Everyone was disappointed, not just Ian and Simon. “The worst of it is that it might’ve broken the case wide open.”
“You tied it to the bomb at the island?” Joshua asked quickly.
“We did. We also tied one of the pieces to the bomb that blew up the desalinization plant.”
“They can’t throw it out!” Caleb exclaimed angrily. “On a technicality?”
“Whoa!” Ian interjected. “He said it tied the three bombs together. We haven’t managed to tie any of them directly to Miles Cavendish. Even if we could get it in, he could still walk away from it.”
“Well that just fucking sucks!” Anna snapped angrily.
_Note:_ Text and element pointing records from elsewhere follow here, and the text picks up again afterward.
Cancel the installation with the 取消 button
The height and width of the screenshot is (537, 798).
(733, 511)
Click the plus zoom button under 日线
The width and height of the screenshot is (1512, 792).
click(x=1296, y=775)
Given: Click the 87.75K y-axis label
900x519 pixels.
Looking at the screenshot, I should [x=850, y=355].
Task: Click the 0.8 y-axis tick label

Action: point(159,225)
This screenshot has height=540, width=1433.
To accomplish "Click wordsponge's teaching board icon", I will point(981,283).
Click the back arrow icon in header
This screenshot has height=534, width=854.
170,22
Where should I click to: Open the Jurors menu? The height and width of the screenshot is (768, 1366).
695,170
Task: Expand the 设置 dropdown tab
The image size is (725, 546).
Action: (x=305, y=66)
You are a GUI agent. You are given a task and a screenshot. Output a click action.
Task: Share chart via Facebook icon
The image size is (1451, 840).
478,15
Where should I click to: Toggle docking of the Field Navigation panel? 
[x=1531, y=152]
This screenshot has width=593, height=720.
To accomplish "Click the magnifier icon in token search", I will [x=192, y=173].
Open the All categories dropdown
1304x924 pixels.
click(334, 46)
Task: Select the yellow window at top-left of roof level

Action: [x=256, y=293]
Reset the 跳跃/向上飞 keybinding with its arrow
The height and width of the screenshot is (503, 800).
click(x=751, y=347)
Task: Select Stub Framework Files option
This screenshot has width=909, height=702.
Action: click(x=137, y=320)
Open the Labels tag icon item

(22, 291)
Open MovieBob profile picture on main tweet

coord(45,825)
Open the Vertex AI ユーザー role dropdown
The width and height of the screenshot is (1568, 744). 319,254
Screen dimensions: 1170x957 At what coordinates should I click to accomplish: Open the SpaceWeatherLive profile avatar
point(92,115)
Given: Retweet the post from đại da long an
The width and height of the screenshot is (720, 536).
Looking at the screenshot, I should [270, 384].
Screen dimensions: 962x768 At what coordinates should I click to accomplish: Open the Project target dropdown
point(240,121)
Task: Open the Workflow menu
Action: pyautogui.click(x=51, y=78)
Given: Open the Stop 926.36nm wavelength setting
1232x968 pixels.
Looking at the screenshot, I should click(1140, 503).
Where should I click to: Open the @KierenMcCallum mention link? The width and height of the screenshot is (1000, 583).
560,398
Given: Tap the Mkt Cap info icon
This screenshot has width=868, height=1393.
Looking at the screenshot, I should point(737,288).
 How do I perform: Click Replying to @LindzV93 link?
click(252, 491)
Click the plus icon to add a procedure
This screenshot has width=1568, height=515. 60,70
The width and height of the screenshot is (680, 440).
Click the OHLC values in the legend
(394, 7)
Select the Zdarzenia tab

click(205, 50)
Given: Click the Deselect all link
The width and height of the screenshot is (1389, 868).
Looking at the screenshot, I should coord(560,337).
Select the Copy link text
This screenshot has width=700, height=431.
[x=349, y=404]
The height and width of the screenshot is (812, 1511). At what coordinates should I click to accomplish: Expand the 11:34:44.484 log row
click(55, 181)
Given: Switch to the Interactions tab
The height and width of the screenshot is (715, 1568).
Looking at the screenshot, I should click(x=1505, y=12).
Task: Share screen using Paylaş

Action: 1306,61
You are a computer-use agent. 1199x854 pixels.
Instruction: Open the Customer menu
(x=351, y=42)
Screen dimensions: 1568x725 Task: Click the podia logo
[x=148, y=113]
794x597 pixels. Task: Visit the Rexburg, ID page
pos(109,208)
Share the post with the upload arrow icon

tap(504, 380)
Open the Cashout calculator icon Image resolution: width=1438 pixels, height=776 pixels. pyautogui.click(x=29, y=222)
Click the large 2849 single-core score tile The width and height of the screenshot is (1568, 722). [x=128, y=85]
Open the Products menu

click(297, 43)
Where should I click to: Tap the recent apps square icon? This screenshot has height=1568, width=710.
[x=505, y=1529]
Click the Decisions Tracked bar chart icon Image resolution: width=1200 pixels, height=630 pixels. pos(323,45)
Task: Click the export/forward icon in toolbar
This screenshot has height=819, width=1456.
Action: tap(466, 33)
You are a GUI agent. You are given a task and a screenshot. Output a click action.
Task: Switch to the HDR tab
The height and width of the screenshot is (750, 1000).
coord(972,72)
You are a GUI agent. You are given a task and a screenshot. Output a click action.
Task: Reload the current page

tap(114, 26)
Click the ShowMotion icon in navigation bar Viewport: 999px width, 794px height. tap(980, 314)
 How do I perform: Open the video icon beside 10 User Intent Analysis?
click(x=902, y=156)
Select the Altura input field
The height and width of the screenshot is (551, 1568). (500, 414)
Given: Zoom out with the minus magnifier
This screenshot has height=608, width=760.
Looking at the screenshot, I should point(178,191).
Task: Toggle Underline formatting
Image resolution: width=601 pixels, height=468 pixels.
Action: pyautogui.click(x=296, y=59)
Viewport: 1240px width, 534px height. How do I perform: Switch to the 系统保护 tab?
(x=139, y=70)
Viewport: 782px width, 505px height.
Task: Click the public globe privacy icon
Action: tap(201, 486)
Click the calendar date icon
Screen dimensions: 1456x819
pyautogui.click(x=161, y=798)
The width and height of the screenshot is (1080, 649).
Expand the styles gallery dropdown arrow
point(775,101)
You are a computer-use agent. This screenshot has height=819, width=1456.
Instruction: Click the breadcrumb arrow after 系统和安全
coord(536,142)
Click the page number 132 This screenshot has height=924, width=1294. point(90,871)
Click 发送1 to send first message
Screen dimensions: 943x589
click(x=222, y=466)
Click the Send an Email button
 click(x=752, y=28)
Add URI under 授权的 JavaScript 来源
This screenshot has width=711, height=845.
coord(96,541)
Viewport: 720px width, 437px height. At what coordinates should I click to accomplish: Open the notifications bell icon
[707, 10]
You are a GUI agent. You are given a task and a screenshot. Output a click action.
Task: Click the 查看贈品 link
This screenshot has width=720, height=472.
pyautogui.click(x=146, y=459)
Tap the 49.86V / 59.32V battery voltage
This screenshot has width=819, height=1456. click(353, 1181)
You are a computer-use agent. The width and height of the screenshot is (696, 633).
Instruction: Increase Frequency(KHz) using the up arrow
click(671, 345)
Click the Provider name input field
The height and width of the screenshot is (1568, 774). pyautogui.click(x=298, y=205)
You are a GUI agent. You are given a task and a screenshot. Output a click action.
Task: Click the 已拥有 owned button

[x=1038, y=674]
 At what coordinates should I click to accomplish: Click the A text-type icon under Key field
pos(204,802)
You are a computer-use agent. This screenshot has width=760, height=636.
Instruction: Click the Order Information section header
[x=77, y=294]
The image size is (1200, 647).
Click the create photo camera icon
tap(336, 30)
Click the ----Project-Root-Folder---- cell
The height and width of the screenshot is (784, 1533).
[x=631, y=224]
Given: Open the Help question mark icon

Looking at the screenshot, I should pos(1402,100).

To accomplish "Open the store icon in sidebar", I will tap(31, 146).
All four men turned to stare at her as if she’d suddenly grown another head. She felt her face heat. “What?”
Caleb burst out laughing. “I don’t think I’ve ever heard you say ‘fucking’!”
She shrugged. “You guys say it all the time.”
“We’ve corrupted our little magpie!” Ian said mournfully. “Instead of chirping sweet, off-key little melodies, she’s going to be cursing worse than we do.”
Anna couldn’t help but chuckle, but she felt her face turn redder. “Well, it does suck!”
“It does,” Simon said, amusement threading his voice.